Leader and Followers

Have a single server to coordinate replication across a set of servers.

06 August 2020

Problem

To achieve fault tolerance in systems which manage data, the data needs to be replicated on multiple servers.

It's also important to give some guarantee about consistency to clients. When data is updated on multiple servers, a decision about when to make it visible to clients is required. Write and read Quorum is not sufficient, as some failure scenarios can cause clients to see data inconsistently. Each individual server does not know about the state of data on the other servers in the quorum, It's only when data is read from multiple servers, the inconsistencies can be resolved. In some cases, this is not enough. Stronger guarantees are needed about the data that is sent to the clients.

Solution

Select one server amongst the cluster as leader. The leader is responsible for taking decisions on behalf of the entire cluster and propagating the decisions to all the other servers.

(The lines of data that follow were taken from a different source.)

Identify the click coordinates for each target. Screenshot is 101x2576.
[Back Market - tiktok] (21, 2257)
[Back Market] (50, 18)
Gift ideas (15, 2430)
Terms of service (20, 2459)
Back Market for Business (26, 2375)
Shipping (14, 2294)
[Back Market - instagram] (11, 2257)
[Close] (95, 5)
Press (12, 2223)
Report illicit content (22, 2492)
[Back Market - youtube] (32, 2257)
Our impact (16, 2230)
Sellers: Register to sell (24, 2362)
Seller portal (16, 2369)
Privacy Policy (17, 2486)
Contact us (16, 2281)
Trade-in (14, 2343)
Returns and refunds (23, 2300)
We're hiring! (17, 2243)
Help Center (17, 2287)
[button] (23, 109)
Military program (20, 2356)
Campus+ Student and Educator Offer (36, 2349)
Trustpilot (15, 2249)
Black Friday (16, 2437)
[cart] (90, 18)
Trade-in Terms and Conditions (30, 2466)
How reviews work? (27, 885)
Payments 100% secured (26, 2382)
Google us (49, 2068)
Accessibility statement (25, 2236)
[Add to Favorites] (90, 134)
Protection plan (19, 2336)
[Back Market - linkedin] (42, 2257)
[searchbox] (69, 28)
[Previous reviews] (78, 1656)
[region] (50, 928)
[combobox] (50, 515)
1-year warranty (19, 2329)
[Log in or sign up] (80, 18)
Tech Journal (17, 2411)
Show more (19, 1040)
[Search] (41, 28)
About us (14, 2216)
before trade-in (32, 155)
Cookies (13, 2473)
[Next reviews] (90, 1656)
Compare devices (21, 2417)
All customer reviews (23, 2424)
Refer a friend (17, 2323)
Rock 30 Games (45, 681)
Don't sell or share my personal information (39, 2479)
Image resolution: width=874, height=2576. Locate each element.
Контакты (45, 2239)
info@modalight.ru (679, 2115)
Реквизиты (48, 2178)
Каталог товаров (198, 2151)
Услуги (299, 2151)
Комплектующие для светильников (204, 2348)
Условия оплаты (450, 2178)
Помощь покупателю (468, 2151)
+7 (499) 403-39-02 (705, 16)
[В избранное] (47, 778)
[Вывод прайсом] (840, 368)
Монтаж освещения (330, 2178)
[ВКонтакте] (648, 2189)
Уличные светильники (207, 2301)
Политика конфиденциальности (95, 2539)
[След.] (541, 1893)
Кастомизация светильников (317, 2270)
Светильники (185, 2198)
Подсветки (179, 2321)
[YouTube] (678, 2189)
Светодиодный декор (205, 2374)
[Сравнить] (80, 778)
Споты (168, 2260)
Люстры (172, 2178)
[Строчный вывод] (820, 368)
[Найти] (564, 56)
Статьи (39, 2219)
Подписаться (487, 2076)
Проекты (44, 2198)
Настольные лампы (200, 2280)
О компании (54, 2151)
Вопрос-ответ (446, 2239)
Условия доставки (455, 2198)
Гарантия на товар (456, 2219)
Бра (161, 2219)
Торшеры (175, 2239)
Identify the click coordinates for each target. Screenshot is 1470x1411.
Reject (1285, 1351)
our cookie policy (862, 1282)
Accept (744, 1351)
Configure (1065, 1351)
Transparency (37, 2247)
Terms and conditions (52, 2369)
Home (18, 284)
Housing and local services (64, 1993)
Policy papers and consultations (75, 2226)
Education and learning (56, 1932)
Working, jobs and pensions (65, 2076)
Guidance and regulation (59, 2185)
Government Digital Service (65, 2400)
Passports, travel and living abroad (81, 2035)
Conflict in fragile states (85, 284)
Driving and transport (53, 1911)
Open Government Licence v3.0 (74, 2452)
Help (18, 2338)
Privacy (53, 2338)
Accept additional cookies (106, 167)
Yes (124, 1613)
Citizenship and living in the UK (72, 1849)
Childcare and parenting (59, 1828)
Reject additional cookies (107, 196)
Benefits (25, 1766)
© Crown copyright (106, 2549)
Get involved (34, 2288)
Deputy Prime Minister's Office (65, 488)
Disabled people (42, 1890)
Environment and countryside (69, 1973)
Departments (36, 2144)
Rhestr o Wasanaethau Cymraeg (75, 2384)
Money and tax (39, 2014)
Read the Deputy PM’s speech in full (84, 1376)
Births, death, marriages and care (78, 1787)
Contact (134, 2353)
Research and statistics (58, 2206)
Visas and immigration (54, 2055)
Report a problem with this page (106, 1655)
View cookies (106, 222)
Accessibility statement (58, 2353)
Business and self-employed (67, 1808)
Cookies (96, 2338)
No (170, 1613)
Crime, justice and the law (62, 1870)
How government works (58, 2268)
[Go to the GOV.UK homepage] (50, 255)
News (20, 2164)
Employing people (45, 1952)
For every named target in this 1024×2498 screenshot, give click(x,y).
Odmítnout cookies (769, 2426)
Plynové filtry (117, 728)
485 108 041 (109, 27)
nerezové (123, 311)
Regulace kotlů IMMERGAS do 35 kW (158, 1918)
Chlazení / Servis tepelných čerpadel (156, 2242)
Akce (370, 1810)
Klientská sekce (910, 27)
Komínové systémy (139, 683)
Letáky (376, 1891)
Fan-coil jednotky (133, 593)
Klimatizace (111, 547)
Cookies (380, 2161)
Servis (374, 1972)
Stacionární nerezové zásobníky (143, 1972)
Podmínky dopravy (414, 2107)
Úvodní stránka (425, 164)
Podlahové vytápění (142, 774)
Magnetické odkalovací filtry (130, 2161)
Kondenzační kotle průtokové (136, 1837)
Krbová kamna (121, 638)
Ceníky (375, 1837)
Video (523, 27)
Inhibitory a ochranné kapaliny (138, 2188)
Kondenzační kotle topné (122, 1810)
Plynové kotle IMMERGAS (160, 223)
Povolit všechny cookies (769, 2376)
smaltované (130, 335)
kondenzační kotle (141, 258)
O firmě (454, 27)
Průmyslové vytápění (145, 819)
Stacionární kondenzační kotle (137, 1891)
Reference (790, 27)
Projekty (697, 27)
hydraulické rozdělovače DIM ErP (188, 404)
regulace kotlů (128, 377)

Every server at startup looks for an existing leader. If no leader is found, it triggers a leader election. The servers accept requests only after a leader is selected successfully. Only the leader handles the client requests. If a request is sent to a follower server, the follower can forward it to the leader server.

Leader Election

Figure 1: Election

Figure 2: Votes

Figure 3: Leader Heartbeats

For smaller clusters of three to five nodes, like in the systems which implement consensus, leader election can be implemented within the data cluster itself without dependending on any external system. Leader election happens at server startup. Every server starts a leader election at startup and tries to elect a leader. The system does not accept any client requests unless a leader is elected. As explained in the Generation Clock pattern, every leader election also needs to update the generation number. The server can always be in one of the three states, Leader, Follower or Looking For Leader (or Candidate)

public enum ServerRole {
    LOOKING_FOR_LEADER,
    FOLLOWING,
    LEADING;
}

HeartBeat mechanism is used to detect if an existing leader has failed, so that new leader election can be started.

New leader election is started by sending each of the peer servers a message requesting a vote.

class ReplicationModule…

  private void startLeaderElection() {
      replicationState.setGeneration(replicationState.getGeneration() + 1);
      registerSelfVote();
      requestVoteFrom(followers);
  }

Election Algorithm

There are two factors which are considered while electing a leader.

  • Because these systems are mostly used for data replication, it puts some extra restrictions on which servers can win the election. Only servers, which are the 'most up to date' can be a legitimate leader. For example, in typical consensus based systems, The ‘most up to date’ is defined by two things:
  • If all the servers are equally upto date, then the leader is chosen based following criterias:
    • Some implementation specific criteria, like which server is ranked better or has higher id. (e.g. Zab)
    • If care is taken to make sure only one server asks for a vote at a time, then whichever server starts the election before others. (e.g. Raft)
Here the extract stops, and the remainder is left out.